## [WHAT YOU WILL DO]
When you reach the line with "Click the up stepper on the end page field", transcribe it and each line after it through the last one below, exactly. Pictures stay out.

## [SUPPLIED MATERIAL]
⟨

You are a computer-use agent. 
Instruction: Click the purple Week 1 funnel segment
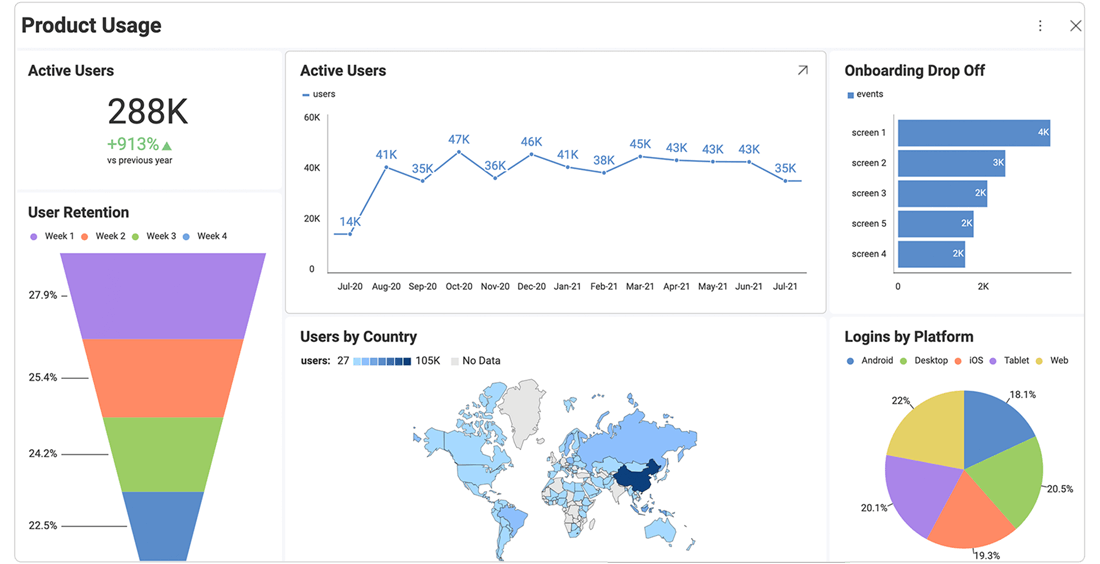pyautogui.click(x=163, y=296)
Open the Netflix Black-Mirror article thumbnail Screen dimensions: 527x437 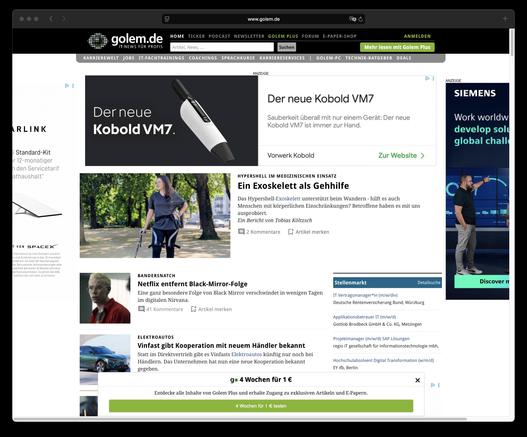pos(105,298)
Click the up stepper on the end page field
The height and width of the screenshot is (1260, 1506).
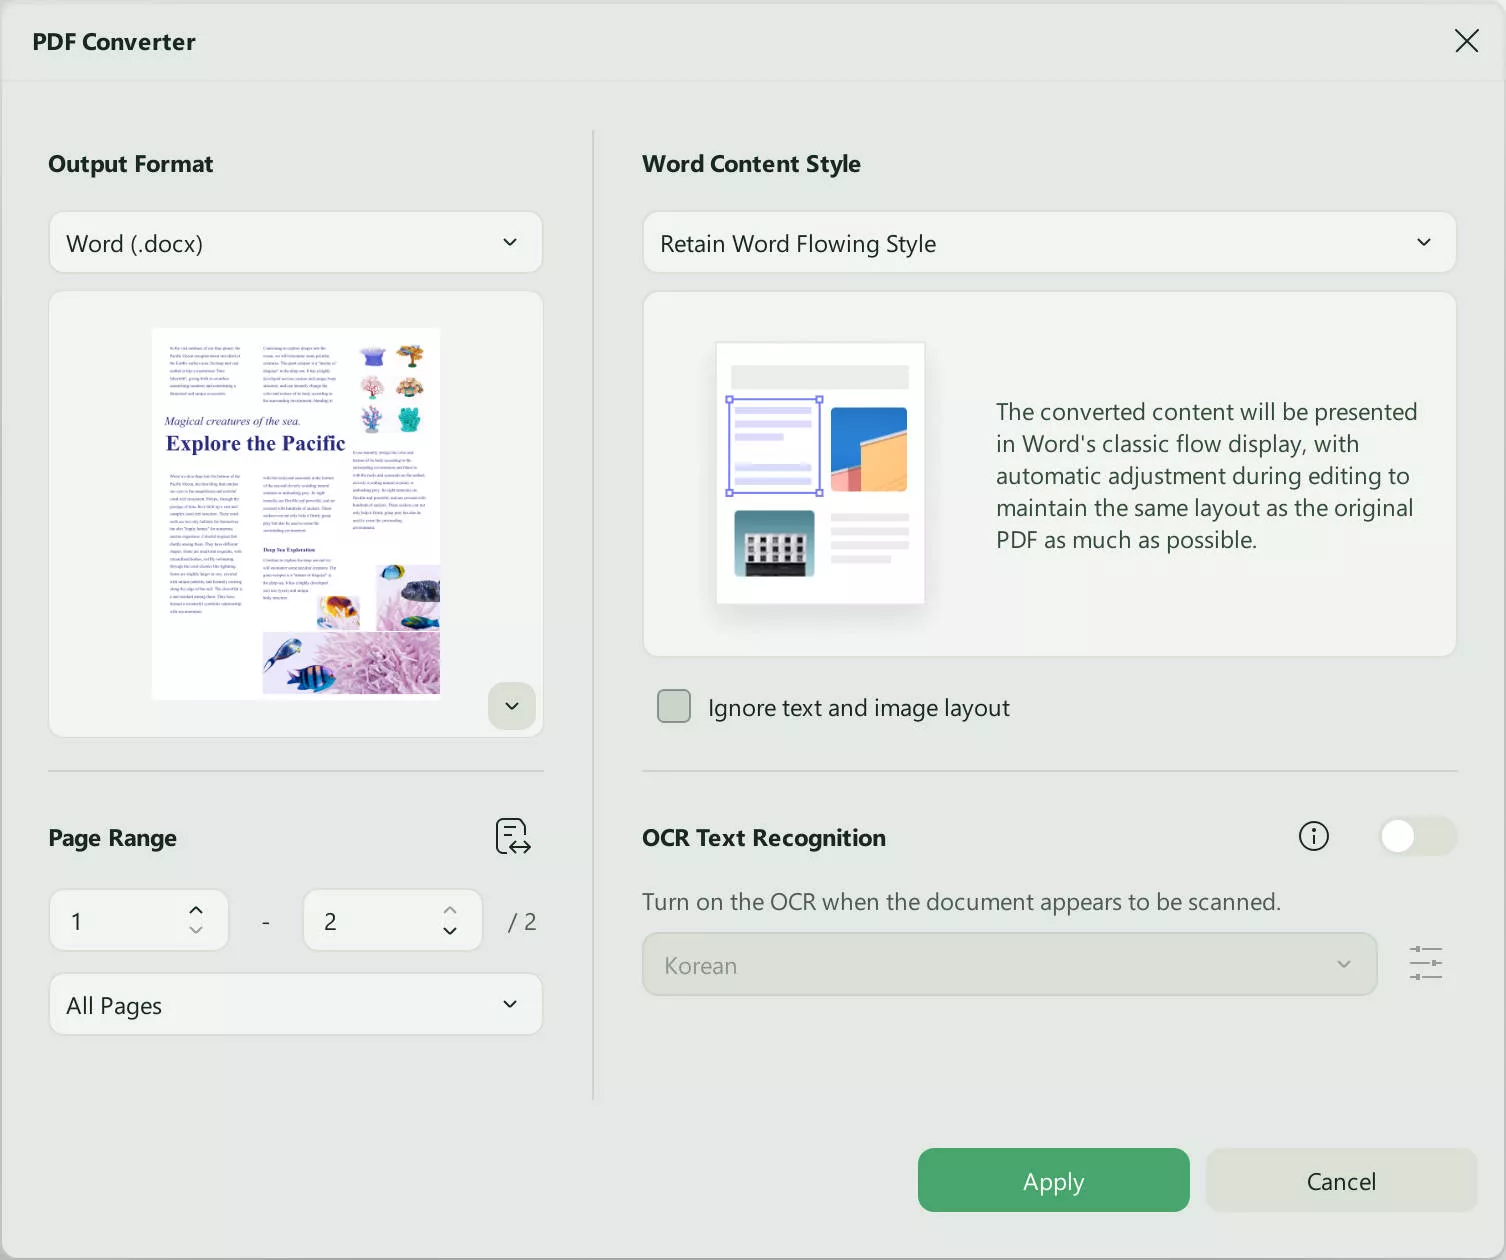point(450,909)
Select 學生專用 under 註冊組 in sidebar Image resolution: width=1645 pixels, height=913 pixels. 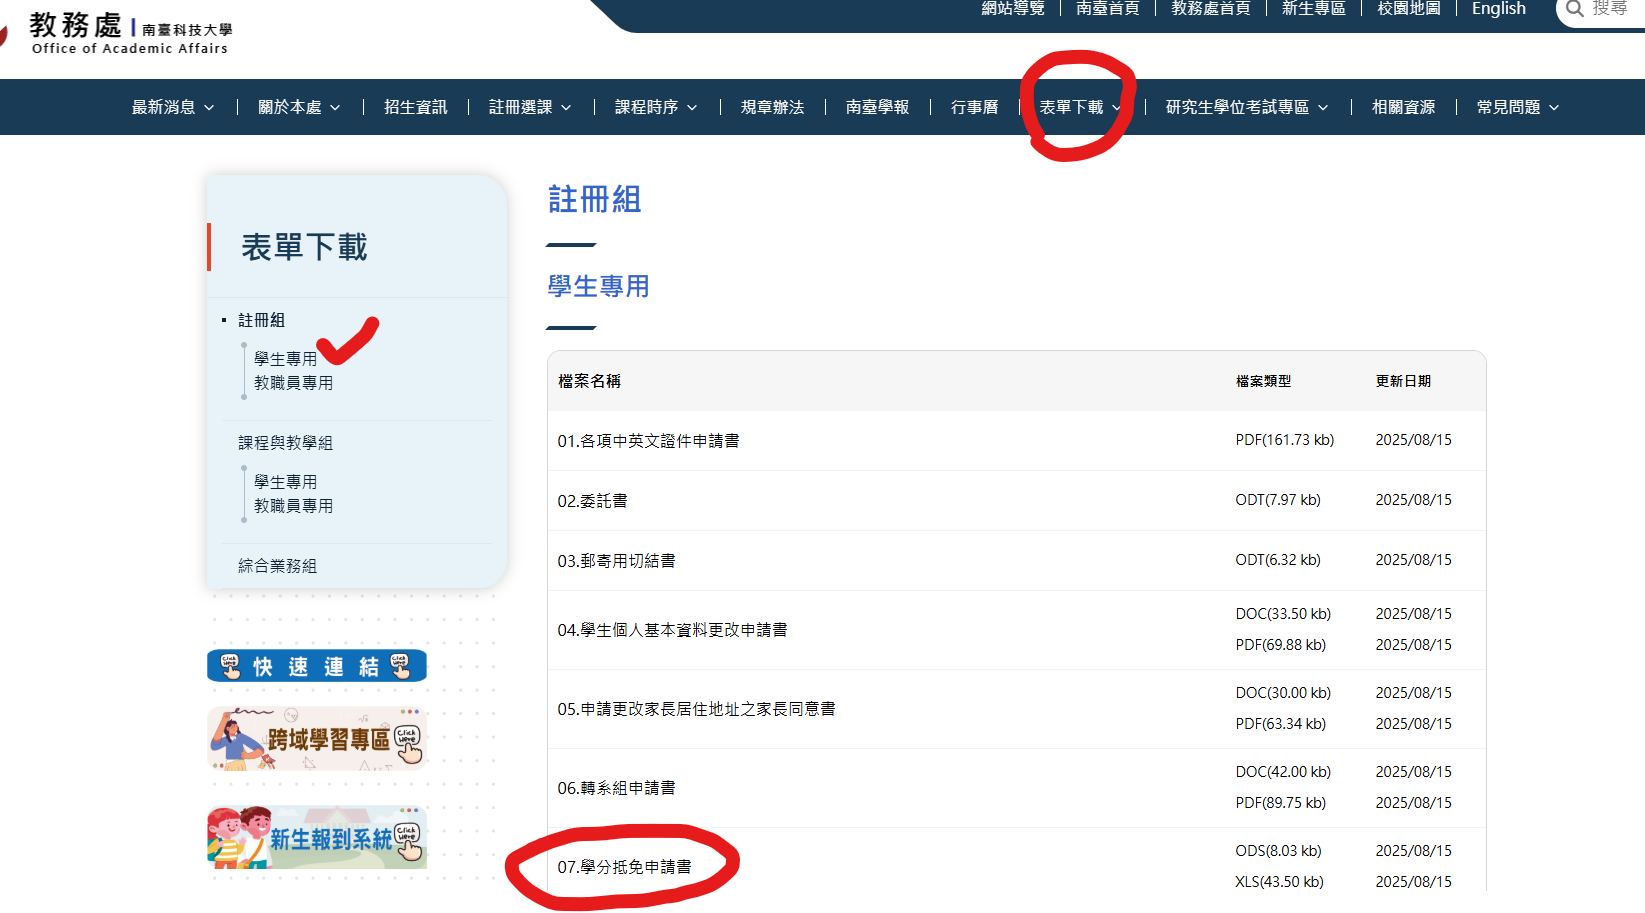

⟩

## [ANSWER SECTION]
Click the up stepper on the end page field
The height and width of the screenshot is (1260, 1506).
point(450,909)
Select 學生專用 under 註冊組 in sidebar Image resolution: width=1645 pixels, height=913 pixels. 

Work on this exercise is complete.